> [WHAT THE EXERCISE ASKS]: The reply is a verbatim copy of the listing below with its images dropped.
___ TASK MATERIAL ___
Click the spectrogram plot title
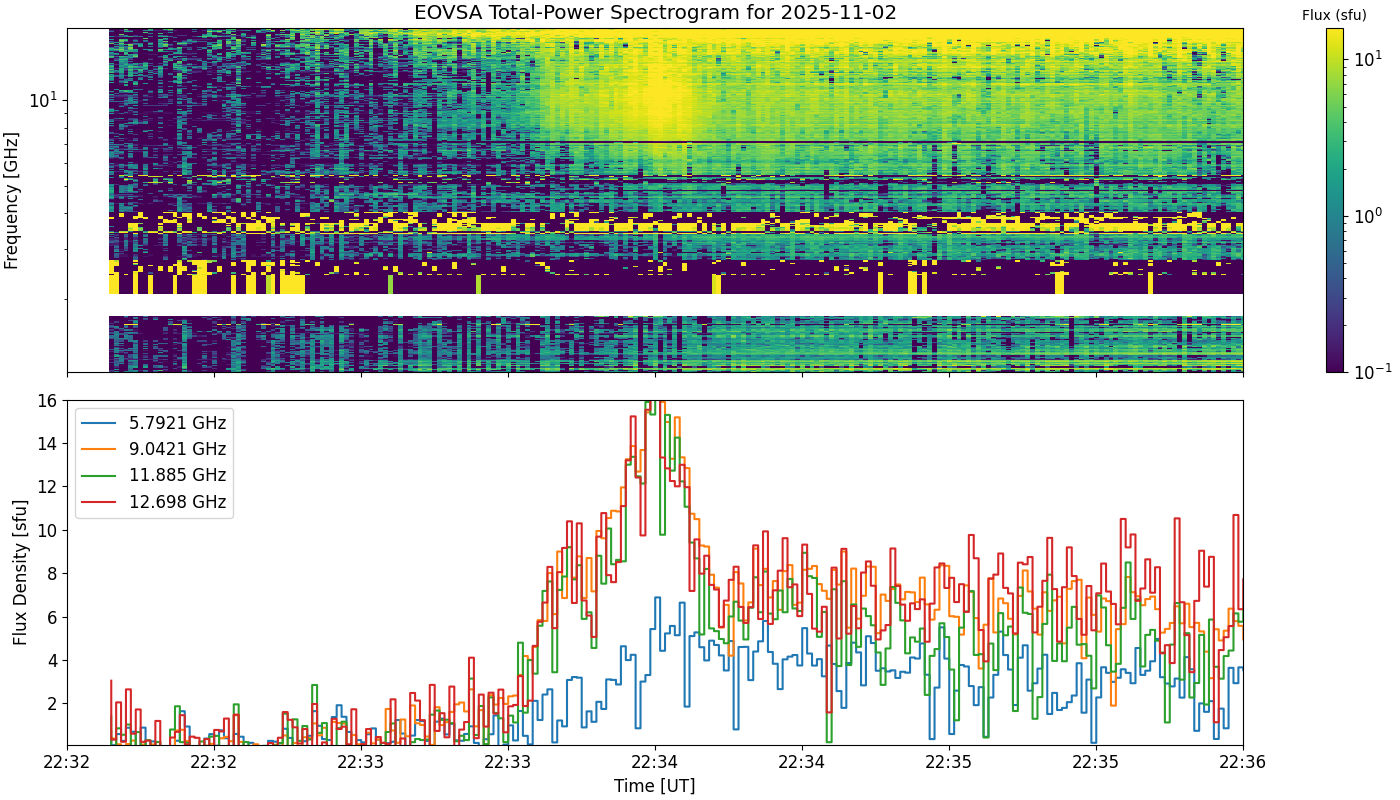Viewport: 1400px width, 800px height. tap(655, 13)
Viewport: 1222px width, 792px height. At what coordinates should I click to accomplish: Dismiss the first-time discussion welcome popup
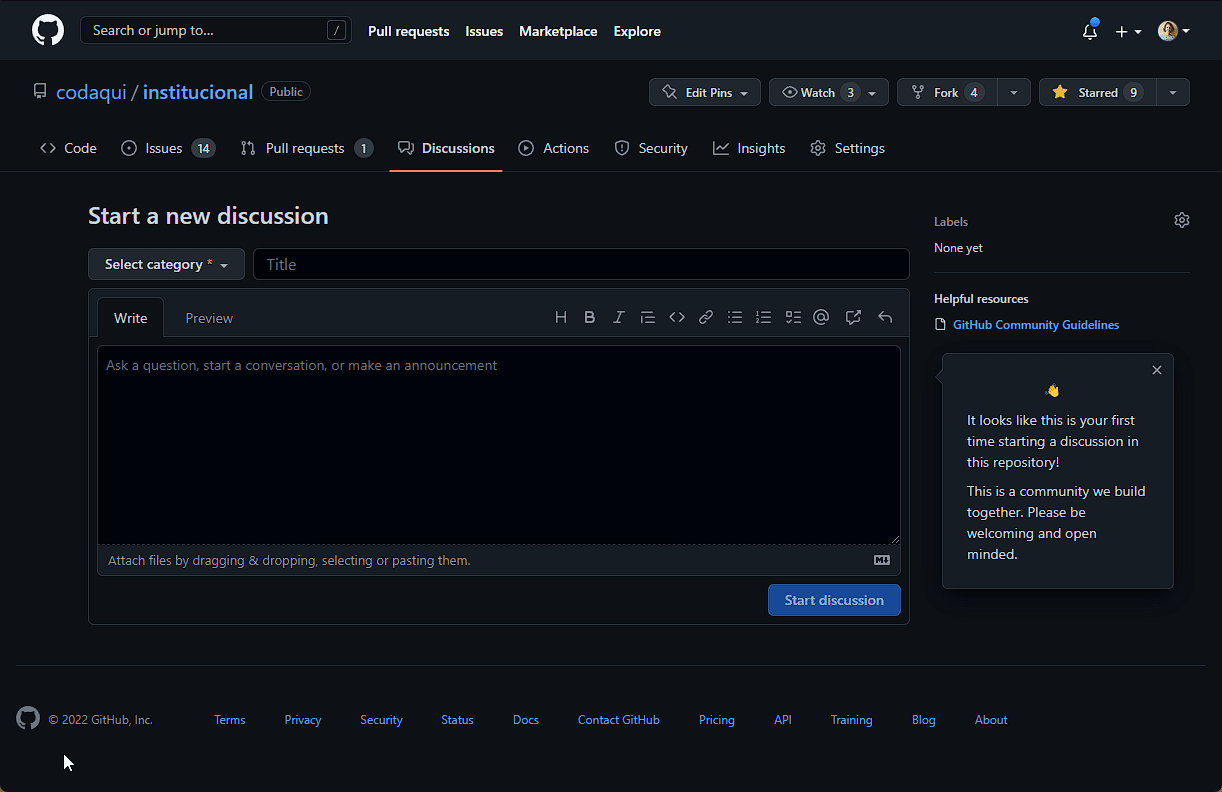(1157, 370)
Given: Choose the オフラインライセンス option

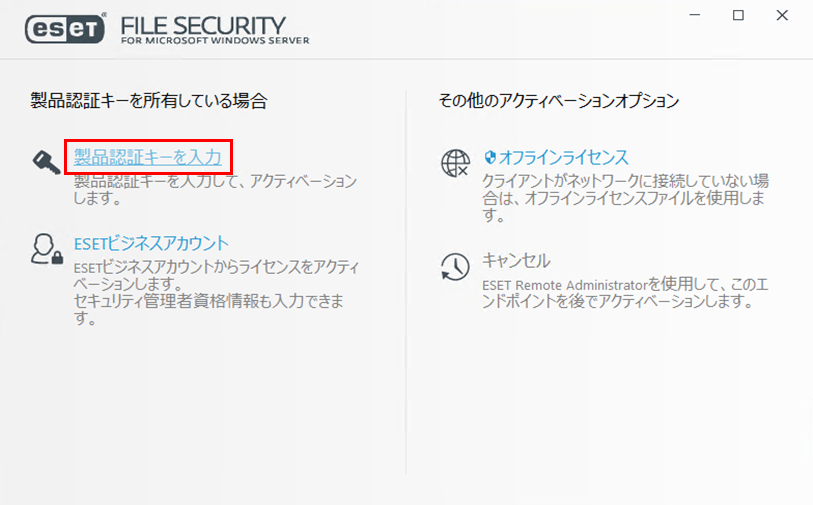Looking at the screenshot, I should 563,157.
___
> [REPLY]:
Click the spectrogram plot title
Viewport: 1400px width, 800px height. tap(655, 13)
Viewport: 1222px width, 792px height. At what coordinates should I click to accomplish: Dismiss the first-time discussion welcome popup
(1157, 370)
Given: Choose the オフラインライセンス option

Looking at the screenshot, I should 563,157.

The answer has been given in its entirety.